◆ **INPUT FOR THIS TASK**:
┌──

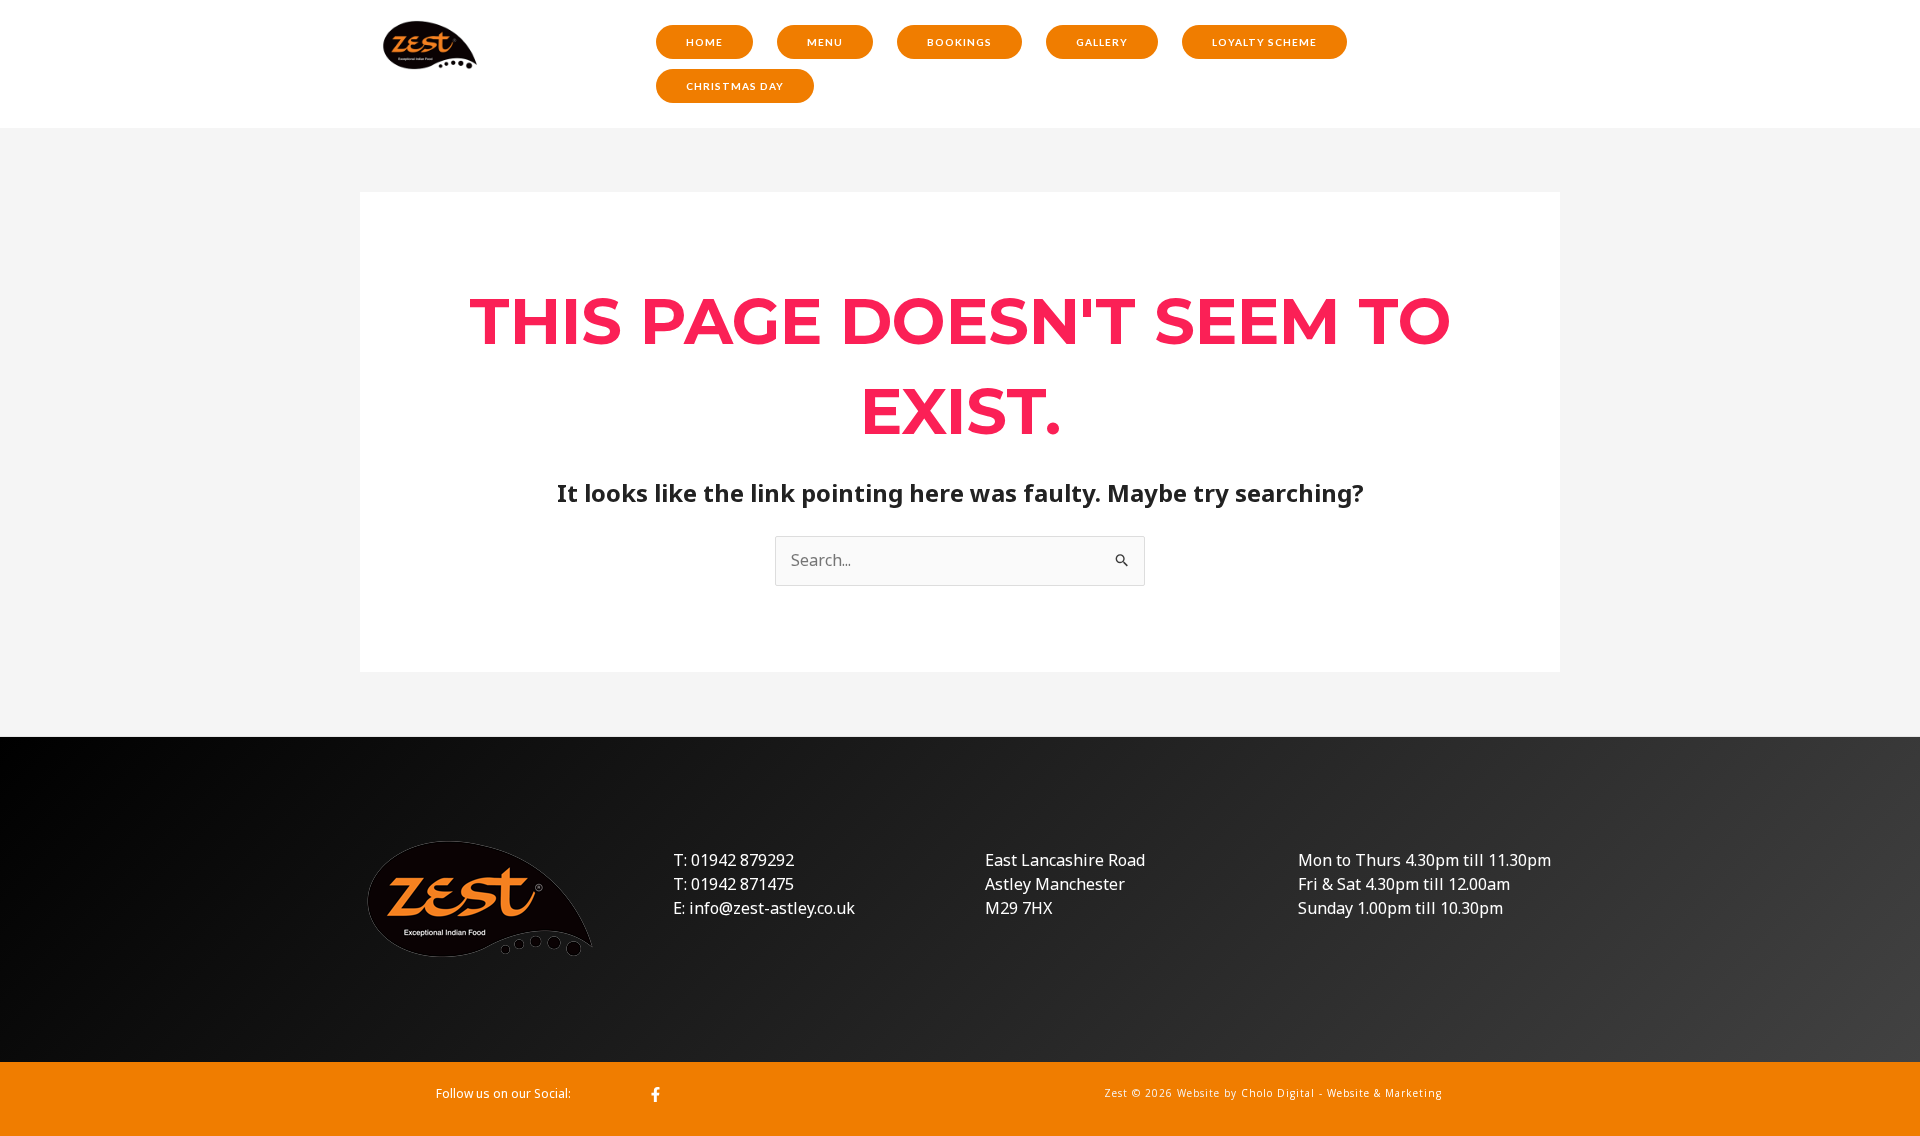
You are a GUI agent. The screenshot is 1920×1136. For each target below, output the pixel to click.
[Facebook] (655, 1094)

└──
┌──

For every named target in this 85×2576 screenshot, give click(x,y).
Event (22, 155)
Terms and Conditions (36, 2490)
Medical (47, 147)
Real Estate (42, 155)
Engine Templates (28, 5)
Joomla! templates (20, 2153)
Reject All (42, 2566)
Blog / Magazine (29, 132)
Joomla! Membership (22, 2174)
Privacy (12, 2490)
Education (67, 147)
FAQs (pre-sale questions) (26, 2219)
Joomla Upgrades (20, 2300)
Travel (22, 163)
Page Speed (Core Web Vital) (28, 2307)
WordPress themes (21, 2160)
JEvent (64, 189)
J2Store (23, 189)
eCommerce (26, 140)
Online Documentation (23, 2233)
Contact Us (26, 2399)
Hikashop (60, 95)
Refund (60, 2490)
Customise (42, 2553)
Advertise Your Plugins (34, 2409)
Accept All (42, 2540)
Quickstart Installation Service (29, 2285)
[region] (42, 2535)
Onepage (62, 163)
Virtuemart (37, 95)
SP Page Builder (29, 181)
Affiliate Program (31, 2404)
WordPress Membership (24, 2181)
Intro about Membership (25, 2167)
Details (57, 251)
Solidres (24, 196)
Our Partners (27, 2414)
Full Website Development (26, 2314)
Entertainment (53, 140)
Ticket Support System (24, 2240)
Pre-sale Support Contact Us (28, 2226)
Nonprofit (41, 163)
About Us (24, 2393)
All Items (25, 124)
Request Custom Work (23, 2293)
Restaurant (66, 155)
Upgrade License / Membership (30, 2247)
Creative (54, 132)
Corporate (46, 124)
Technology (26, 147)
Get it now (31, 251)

└──
┌──

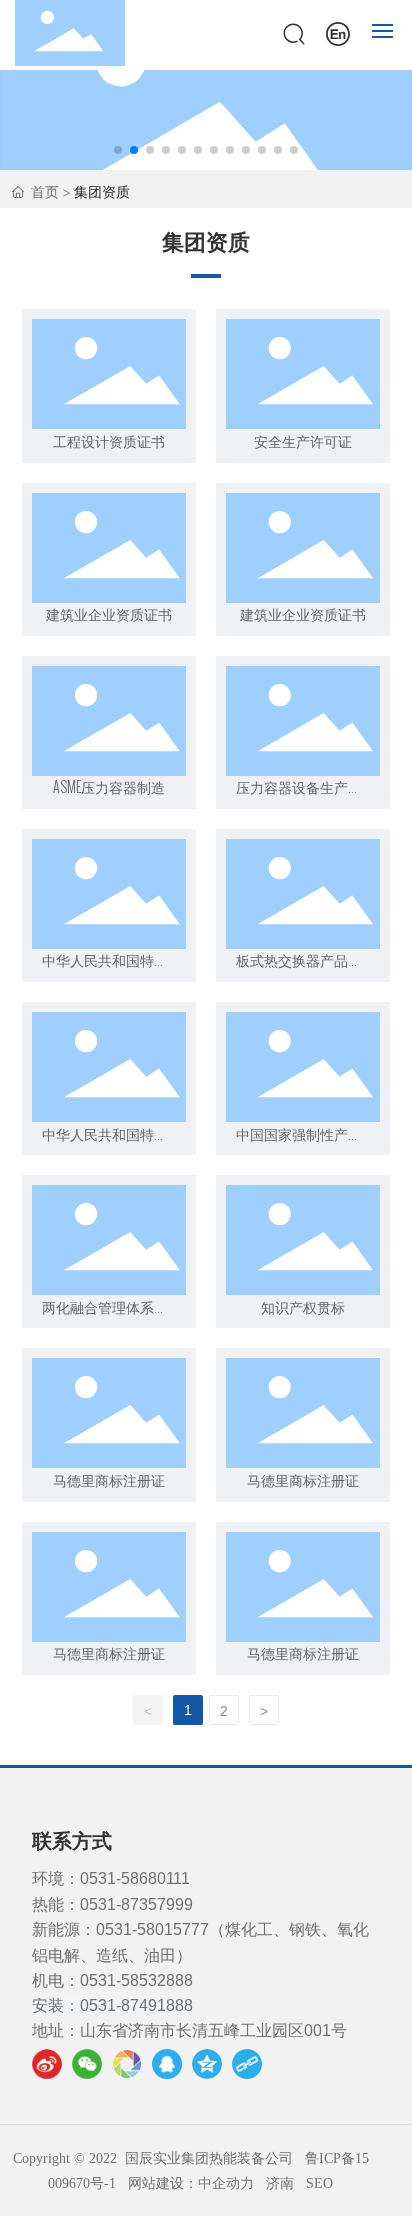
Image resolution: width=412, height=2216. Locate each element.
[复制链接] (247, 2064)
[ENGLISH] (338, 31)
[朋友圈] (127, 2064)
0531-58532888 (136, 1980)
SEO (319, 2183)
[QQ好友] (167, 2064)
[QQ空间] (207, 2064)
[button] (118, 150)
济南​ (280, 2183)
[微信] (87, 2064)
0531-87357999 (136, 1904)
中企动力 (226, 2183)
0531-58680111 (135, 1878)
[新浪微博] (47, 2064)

└──

◆ **TASK PROMPT**: What you give back should be only the lines of the records above, starting at the line with "You are a GUI" and ending at the line with "[Facebook] (655, 1094)", restated word for word.

◆ **SOLVED PROBLEM**:
You are a GUI agent. The screenshot is 1920×1136. For each target below, output the pixel to click.
[Facebook] (655, 1094)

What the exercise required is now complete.